Data taken from a collection:

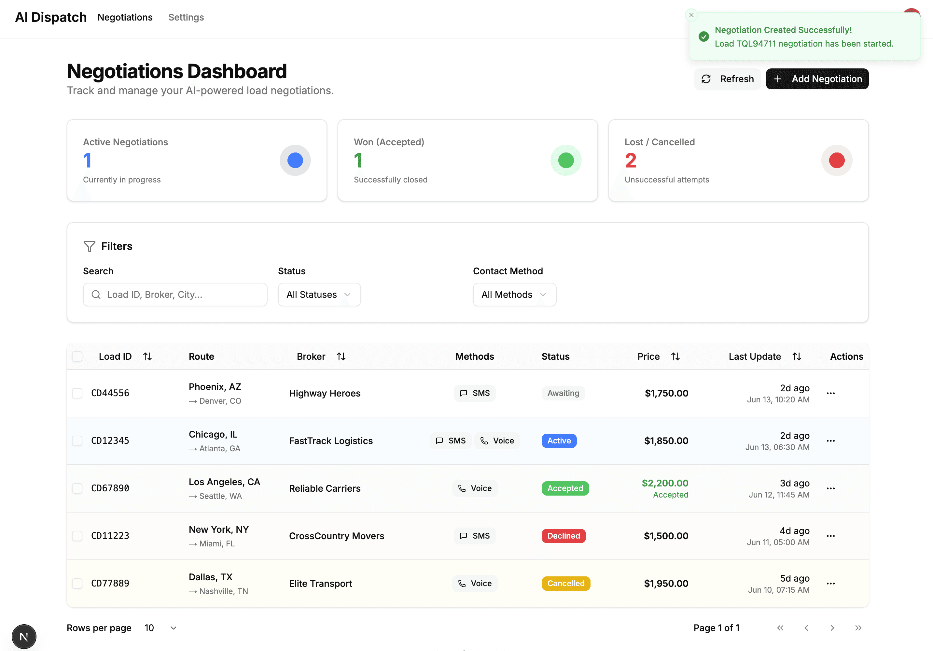933x651 pixels.
Task: Jump to last page double-arrow
Action: pyautogui.click(x=858, y=628)
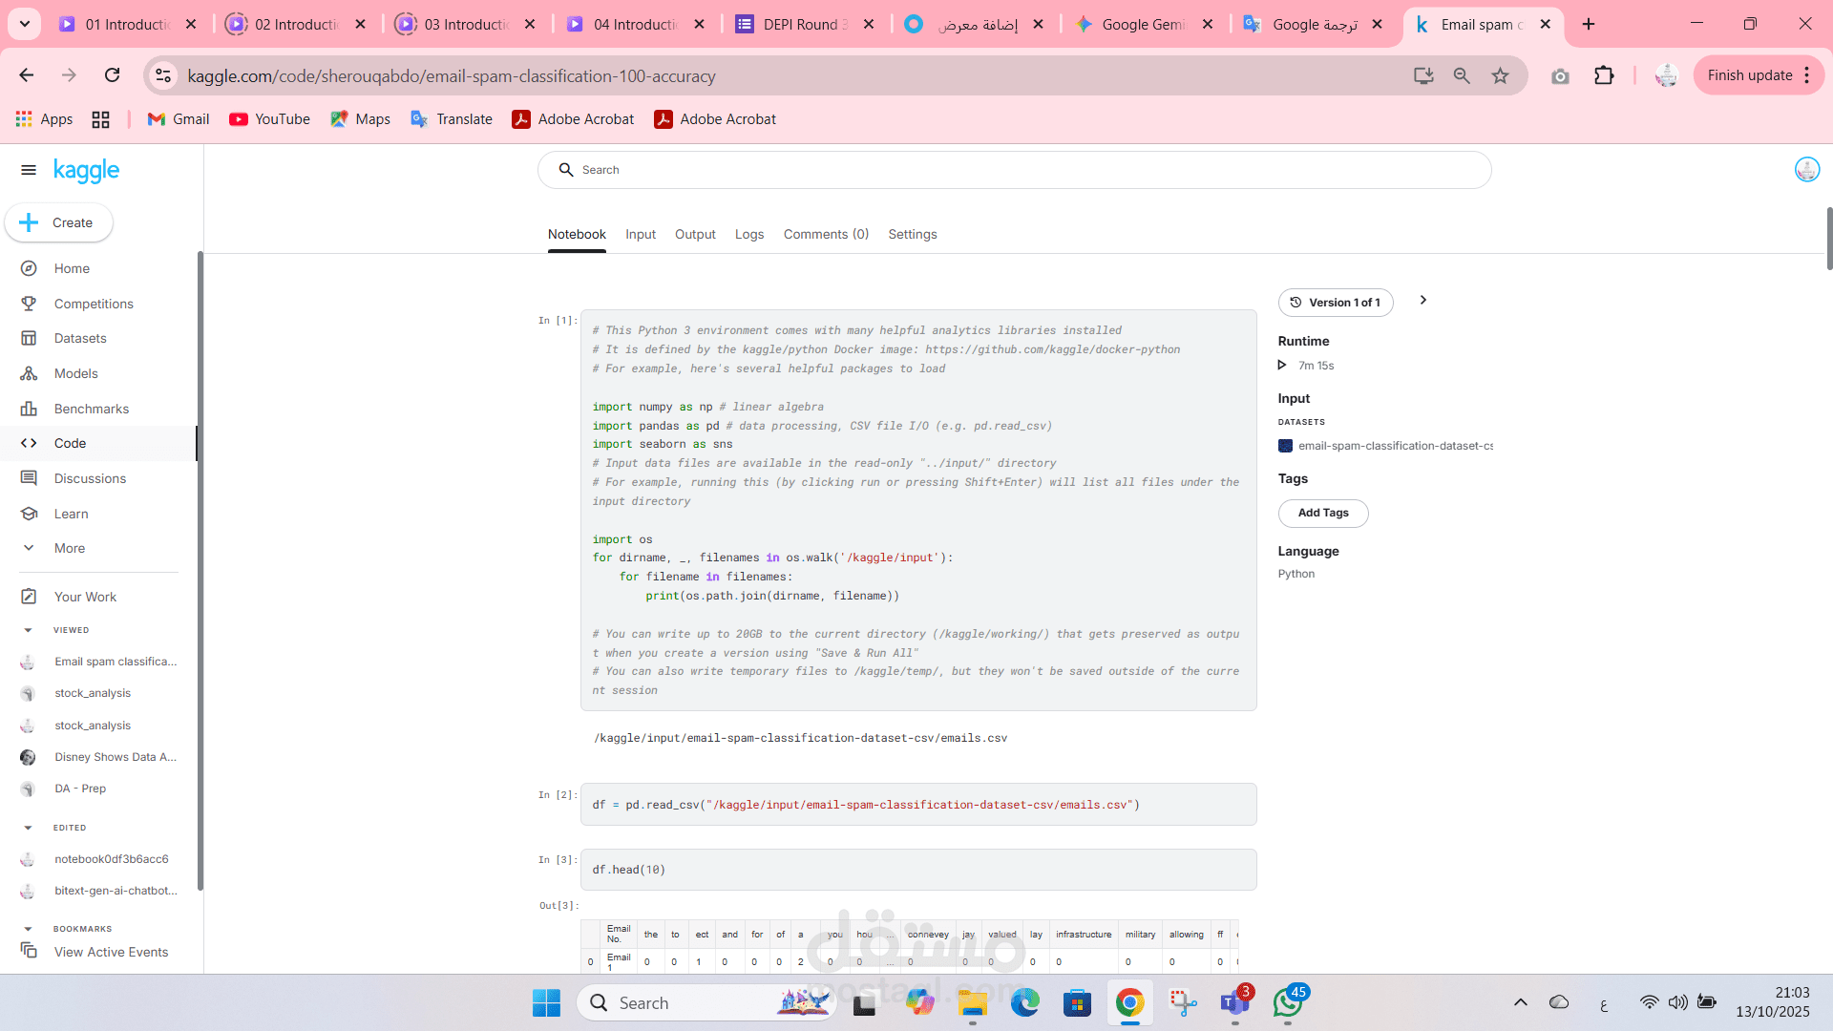Open the Learn section icon
Image resolution: width=1833 pixels, height=1031 pixels.
coord(29,514)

**GOAL**
Please retype the lines above word for word, leaving out the pictures.

**EXERCISE RESULT**
933x651 pixels.
Task: Jump to last page double-arrow
Action: pyautogui.click(x=858, y=628)
Open the Learn section icon
Image resolution: width=1833 pixels, height=1031 pixels.
coord(29,514)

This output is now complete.